Je comprends votre impression toutes les fois que vous voyez des gens qui vivent ensemble, des gens heureux. comme vous dîtes. Etes-vous sûre qu’ils soient heureux, heureux de vivre ensemble ? Le bonheur à certaines conditions naturelles, générales ; quand on les rencontre on présume qu’il est là ; un mari, des enfants, un intérieur. Les conditions mentent et le bonheur est rare partout, chez les blanchisseurs comme chez les Ambassadeurs. J’aurais été un peu surpris de voir entrer ici Humboldt et Arago. Surpris parce que le monde le veut ainsi, car je trouve absurde, comme vous, qu’on haïsse et qu’on fuie un homme à cause de sa politique. Ce devrait être comme la guerre ; on se tue sur le champ de bataille ; hors de là, on parle bien les uns des autres, et on dîne ensemble. J’ai beaucoup dîné avec M. Arago chez Mad de Rumford. Il a de l’esprit, un esprit actif et brutal, et le plus vaniteux des hommes. Il avait une femme aimable et sensée qui contenait ses défauts et adoucissait son humeur. Depuis qu’il l’a perdue, il a fait et dit beaucoup de sottises.

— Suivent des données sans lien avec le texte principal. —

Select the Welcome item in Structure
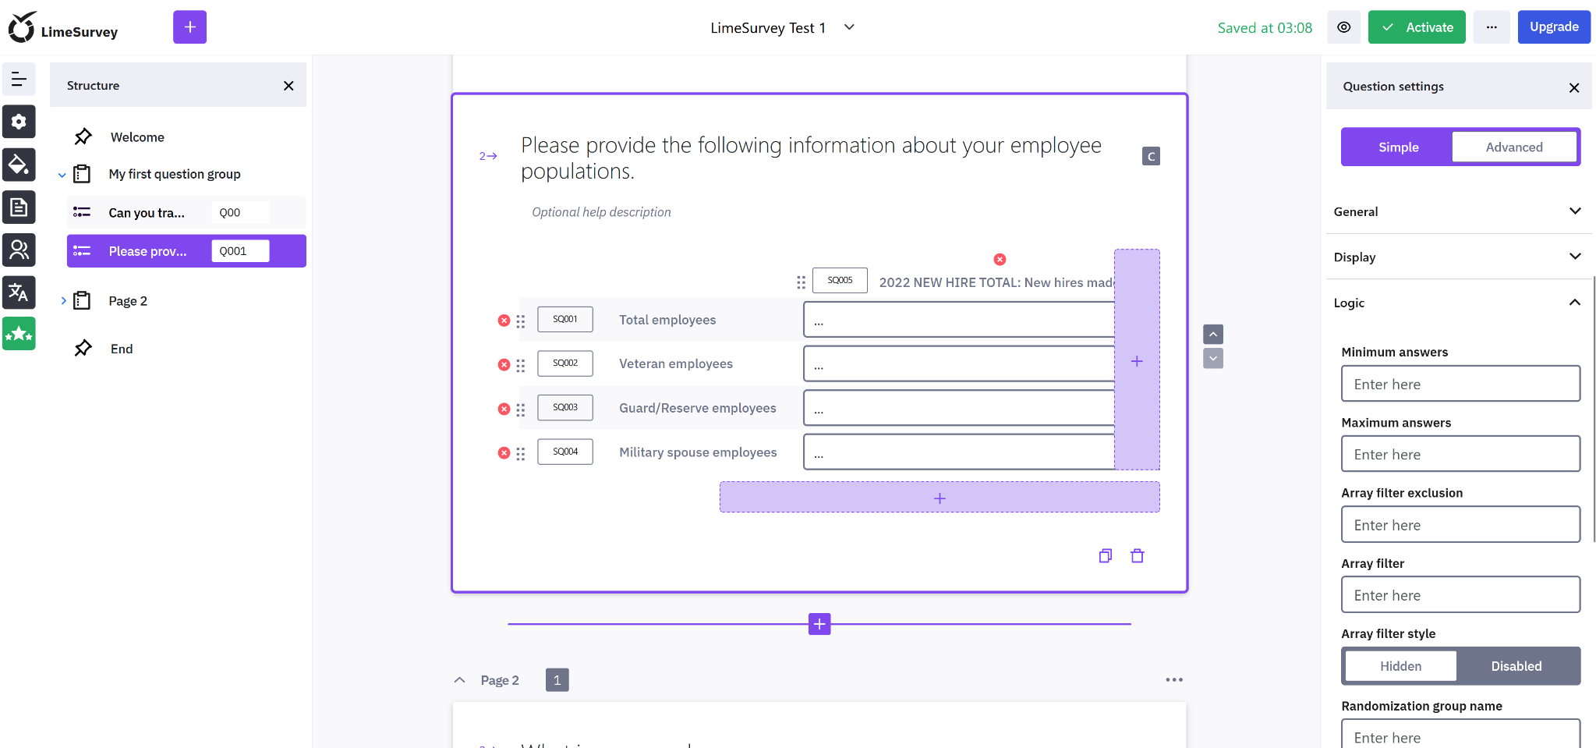 pos(137,137)
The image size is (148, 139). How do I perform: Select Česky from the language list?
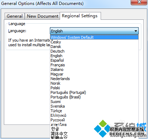[94, 42]
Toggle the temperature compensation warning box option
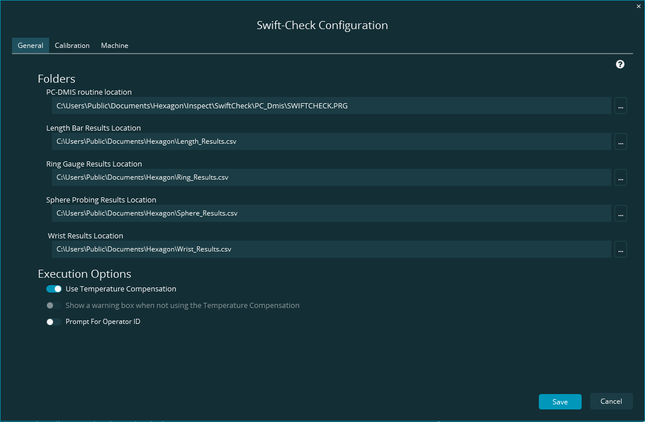The width and height of the screenshot is (645, 422). tap(54, 305)
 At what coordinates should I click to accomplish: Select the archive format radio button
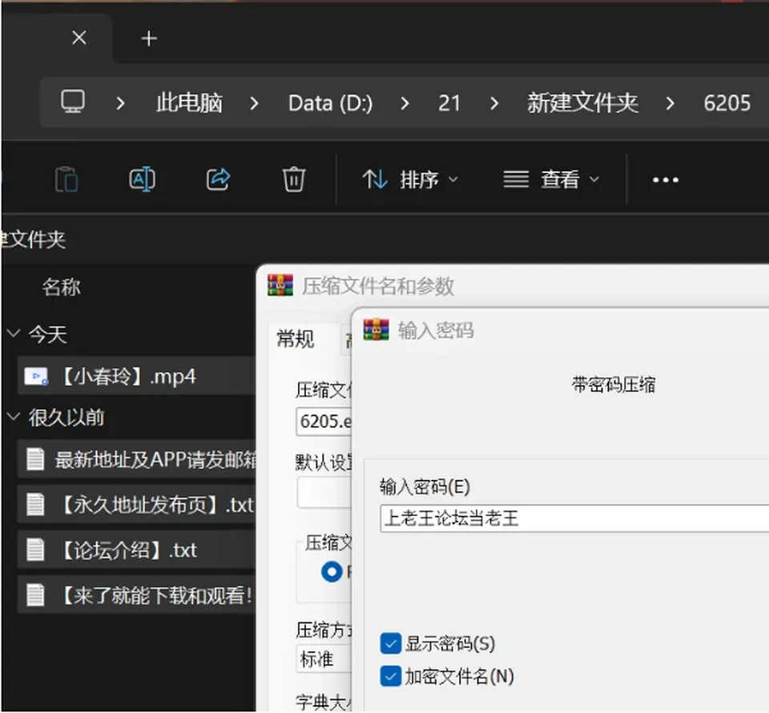(x=332, y=572)
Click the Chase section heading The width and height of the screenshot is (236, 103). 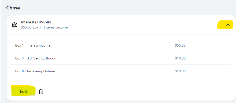(x=13, y=8)
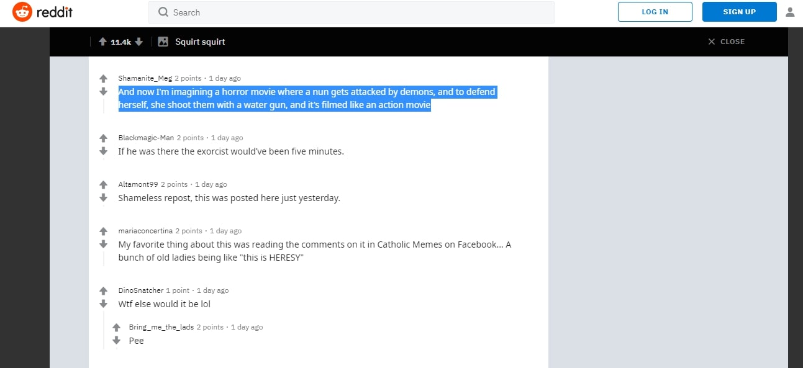Screen dimensions: 803x368
Task: Upvote the post titled Squirt squirt
Action: tap(102, 42)
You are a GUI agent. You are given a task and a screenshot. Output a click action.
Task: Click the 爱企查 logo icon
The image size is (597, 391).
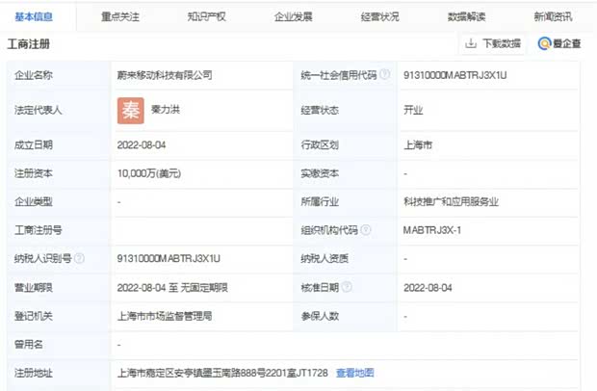(x=545, y=43)
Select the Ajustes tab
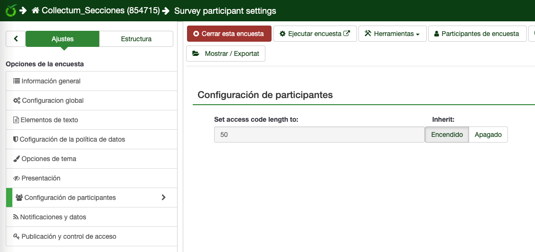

On me dit qu’on est fort occupé dans le Cabinet et au dessus, de ce que fera le Duc de Broglie. Son malheur l’éloignera-t-il des affaires ? On assure que oui qu’il ne se souciera plus de rien, que c’est une retraite morale. On le plaint beaucoup, mais on l’approuve. Vous est-il revenu quelque chose de ces prédictions-là ? Elles diffèrent beaucoup de la vôtre. Vous y êtes moins intéressée.

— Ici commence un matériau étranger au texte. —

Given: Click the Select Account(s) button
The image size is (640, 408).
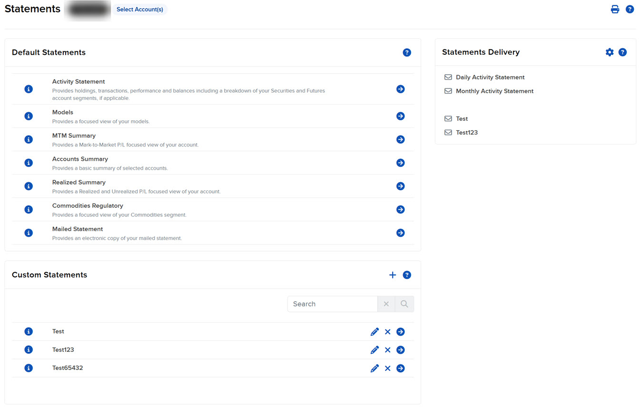Looking at the screenshot, I should point(139,9).
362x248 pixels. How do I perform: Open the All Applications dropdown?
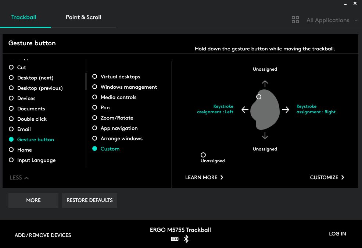coord(332,20)
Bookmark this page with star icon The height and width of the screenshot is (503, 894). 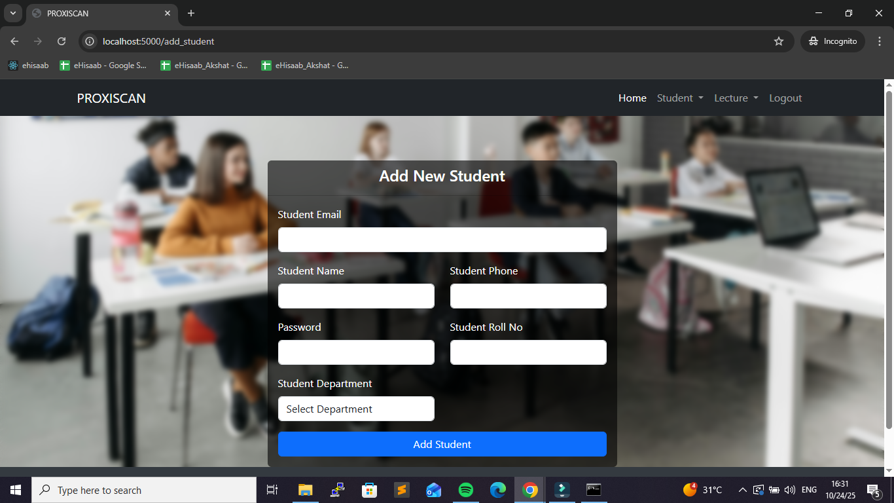[x=778, y=41]

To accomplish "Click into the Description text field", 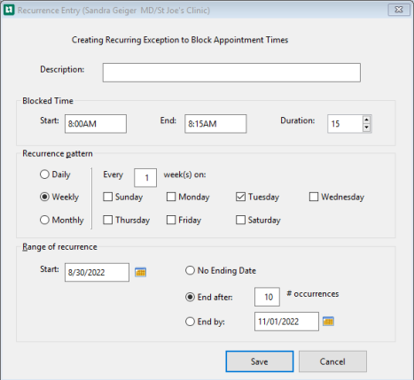I will [231, 73].
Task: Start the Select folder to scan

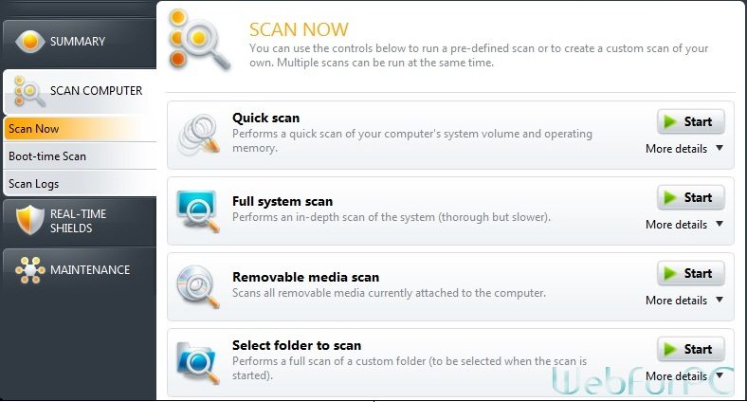Action: click(691, 349)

Prenez-vous quelque intérêt à la politique des Etats-Unis  ? J’y pense beaucoup. Je lis Washington. J’ai promis de surveiller la publication de ses écrits en France. Je ferai son portrait comme Brougham, probablement un peu moins vite. A cette occasion on m’écrit et on me parle souvent de ce monde-là, qui deviendra grand quoiqu’il arrive. Vous avez bien raison, en Russie de vous soigner de ce côté. La bonne politique, s’y relève un peu. Du moins la mauvaise s’y décrie. On s’aperçoit que le suffrage universel n’est pas le remède universel. L’aristocratie revient sur l’eau. Elle aura bien de la peine à s’y tenir. Tout le monde a peine à s’y tenir aujourd’hui. C’est le mal du temps. Je serais assez aise de savoir ce que pensera de l’Amérique le ministre Autrichien, M. Marchal. C’est un homme d’esprit.

9 h. 1/2
Ma lettre aussi sera courte. Le Dimanche est mon jour de visites. On me dit qu’il y en a déjà deux qui m’attendent dans le salon. C’est de bonne heure. Adieu. Je suis bien aise de vous savoir à la Terrasse. Mais dormez-y. Adieu. Adieu en attendant. G.

Auteur : Guizot, François (1787-1874)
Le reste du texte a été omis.